TEXT OF STORY
Scott Jagow: Some people claim that shopping is therapeutic. It’s certainly good for an economy, but does buying things actually make people happier?
Marketplace’s Lisa Napoli visited a place where consumerism is brand new.
Lisa Napoli: Once upon a time, the devout Buddhist kingdom of Bhutan was as simple as its ancient music. Few tourists were permitted, television wasn’t allowed, and the king decreed that Gross National Happiness, rather than economic growth, would be the guiding principle of his nation.
Kuenzang Roder: We just came from this very agrarian society, where we valued everything, you know? Fifty years ago, we were not even a monetized economy — everything was barter.
That’s Kuenzang Roder. She’s the best-known writer in Bhutan. She says although people were poor, life’s details had meaning. And then, seven years ago, Bhutan’s king allowed in television and then the Internet, and that introduced a fever among the people for a different way of life, and for new products.
At night now, young people in Bhutan’s capital take off their traditional dress and put on imported blue jeans to go dancing. Writer Kuenzang Roder says modernization comes with a price.
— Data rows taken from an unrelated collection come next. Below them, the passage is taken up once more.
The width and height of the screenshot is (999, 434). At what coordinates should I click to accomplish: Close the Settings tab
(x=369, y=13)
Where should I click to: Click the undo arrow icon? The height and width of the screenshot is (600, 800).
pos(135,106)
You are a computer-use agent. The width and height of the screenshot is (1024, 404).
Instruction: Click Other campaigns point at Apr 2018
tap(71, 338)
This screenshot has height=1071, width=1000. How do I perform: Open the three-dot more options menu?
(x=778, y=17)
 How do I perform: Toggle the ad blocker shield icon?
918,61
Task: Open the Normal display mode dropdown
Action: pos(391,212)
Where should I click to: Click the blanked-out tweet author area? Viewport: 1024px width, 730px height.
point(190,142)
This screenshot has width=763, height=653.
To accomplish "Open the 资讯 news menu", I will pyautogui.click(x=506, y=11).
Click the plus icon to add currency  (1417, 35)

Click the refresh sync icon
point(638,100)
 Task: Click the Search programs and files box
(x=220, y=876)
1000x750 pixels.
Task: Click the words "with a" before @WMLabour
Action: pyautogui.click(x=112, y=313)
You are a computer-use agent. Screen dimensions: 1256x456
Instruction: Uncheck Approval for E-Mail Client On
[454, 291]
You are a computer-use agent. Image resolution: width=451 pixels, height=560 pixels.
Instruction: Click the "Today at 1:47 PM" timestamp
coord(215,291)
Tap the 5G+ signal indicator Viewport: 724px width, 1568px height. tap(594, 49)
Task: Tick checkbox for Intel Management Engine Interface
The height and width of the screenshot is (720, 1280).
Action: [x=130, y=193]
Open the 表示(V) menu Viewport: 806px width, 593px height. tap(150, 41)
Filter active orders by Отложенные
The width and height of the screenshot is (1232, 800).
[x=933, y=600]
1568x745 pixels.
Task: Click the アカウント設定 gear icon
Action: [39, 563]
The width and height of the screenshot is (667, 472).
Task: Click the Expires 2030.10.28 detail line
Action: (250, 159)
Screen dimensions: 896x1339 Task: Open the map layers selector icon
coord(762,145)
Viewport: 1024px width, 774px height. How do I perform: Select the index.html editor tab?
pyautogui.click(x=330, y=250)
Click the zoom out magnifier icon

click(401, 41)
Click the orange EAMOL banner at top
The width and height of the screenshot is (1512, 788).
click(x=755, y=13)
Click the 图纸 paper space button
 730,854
Roder: Recent years, you know we just bombarded with consumer goods. And now, you get all these clothes, these cheap clothes. The culture of fast clothes is coming in, and it’s a very confusing kind of experience.
Now, shades of dissatisfaction with the traditional way of life are creeping in everywhere — from private living rooms to call-in radio talk shows with one of Bhutan’s two psychiatrists, Dr. Damber Nirola .
Damber Nirola: (to radio audience) Today I’ll be talking basically on anxiety disorders…
British economist Sir Richard Layard specializes in the economics of happiness. He was recently in Bhutan advising the country’s cabinet.
Richard Layard: There’s a recorded increase in family breakup, and recorded increase in crime — especially violent crime. And there’s a lot of worry in schools about violence in the playground.
In Layard’s view, Bhutan’s growing commercialization has put a significant dent in the country’s renowned happiness, for good reason.
Layard: There’s a lot of evidence that a rather cohesive societies often experience falls in psychological well-being when they go into economic take-off.
Another happiness economist is professor Richard Easterlin. He says the pattern has repeated itself generation after generation, in country after country, including Bhutan’s enormous neighbor to the north.
Richard Easterlin: In China, income has tripled over the last 15 or 20 years — and life satisfaction seems to have declined.
It happens in developed countries, too. Measures of U.S. happiness stopped increasing back in the 1950s, whereas per-capita income has risen nearly 300 percent since then.
Easterlin says the answer is in human psychology.
Easterlin: Increases in income are matched by increases in aspirations for income. And the net effect is no change in happiness.
So, in this view, Bhutan’s new anxiety disorders may be a byproduct of the country’s growing consumer culture — the desire to achieve more, and to have more.
Where does that leave the Bhutanese? For those who feel as if Gross National Happiness is slipping away, psychiatrist Dr. Nerola offers some distinctly traditional words of wisdom:
Nirola: To be satisfied with what you are is happiness.
From Thimpu, Bhutan, I’m Lisa Napoli for Marketplace.